Я сегодня поняла в Паст<ернаке> самое страшное: он никогда ничего не вспоминает… (Записные книжки. Стр. 188). Ну и слава богу, что ничего пострашнее за Пастернаком не числится. Хотя, как видно из конструкции фразы, Анна Андреевна могла бы предъявить целый список. Если б Пастернак знал, что он обязан предаваться воспоминаниям, и что кто-то учитывает его воспоминания, и если он не воспоминает – значит, он страшен…
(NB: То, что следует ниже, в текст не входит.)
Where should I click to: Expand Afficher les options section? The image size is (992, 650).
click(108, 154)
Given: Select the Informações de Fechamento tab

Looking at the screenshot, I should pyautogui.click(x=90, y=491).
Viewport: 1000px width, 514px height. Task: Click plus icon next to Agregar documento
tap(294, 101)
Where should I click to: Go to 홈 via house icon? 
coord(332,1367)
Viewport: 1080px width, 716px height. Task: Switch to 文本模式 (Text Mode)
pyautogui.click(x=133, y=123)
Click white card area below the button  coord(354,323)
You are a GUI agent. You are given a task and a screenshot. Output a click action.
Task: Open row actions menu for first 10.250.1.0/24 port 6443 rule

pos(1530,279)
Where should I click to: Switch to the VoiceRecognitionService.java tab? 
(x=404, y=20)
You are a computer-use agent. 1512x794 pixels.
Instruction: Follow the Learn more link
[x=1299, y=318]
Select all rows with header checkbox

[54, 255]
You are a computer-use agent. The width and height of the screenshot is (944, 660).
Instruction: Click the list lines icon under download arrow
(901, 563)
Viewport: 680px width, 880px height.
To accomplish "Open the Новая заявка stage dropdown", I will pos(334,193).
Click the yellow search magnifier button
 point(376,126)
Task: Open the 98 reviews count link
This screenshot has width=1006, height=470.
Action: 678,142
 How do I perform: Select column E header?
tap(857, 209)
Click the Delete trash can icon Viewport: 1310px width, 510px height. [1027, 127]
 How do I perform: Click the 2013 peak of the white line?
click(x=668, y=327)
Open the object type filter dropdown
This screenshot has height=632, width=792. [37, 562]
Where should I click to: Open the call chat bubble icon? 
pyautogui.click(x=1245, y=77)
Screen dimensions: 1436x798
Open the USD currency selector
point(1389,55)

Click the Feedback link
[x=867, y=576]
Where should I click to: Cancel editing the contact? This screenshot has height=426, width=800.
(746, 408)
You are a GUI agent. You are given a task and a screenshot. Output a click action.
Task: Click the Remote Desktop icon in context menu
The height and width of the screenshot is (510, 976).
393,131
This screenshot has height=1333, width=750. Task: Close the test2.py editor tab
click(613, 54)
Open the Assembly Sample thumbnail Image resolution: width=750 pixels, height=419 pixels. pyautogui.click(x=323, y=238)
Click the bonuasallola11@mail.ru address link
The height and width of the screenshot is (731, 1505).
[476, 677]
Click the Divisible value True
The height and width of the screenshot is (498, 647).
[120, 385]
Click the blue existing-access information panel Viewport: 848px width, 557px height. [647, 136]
А в заповедях ничего не сказано о воспоминаниях. Не забивайте себе голову: не вспоминается – не вспоминайте, живите чем-то другим, чем вам живется. Пастернаку вот все-таки удалось.

* * *

2 сентября 1961 г. Начало работы над очерком «Путь Пастернака». (Летопись. Стр. 568.) Очерк, очевидно, предполагалось наполнить не самыми, но все-таки тоже достаточно страшными вещами: об обязательности воспоминаний и т. д. Одно утешение – таких «очерков» Анна Андреевна не имела обыкновения доводить до конца.

* * *

Слова о Пастернаке ядоточивы не менее, чем о Блоке, хоть по виду – струйка меду: Писать широко и свободно. (Это установка. Легкоисполнимая, разумеется.) Симфония («симфония» – это всегда ее поэма, как-то так получилось, что о ее «Поэме без героя» все, будто сговорившись, объяснялись только в музыкальных терминах). Отзывы Б. Пастернака… Пастернаку не нравилась ее «Поэма без героя», он считал ее сделанной и манерной, но ему проще было проявить вежливость, чем вступать в ненужные объяснения. (И не потому, что я верю, что он, Борис, так думал (это она кокетничает. Ведь верит и не такому – верит самой собою сочиненным безудержным несуразным похвалам, а пастернаковская кажется ей и слишком сдержанной, но ЛЮДЯМ надо внушить, что похвалы Пастернака даже чрезмерны, а то и они, чего доброго, проникнутся его скептицизмом <…> но уж очень у него, по его гениальности, прелестно сказалось) (А. Ахматова. Т. 3. Стр. 235). Представьте, что кто-то так прелестно осмелился бы выразиться о творчестве самой Ахматовой – в чем бы такого переполненного коммунальной язвительностью критика не обвинили бы!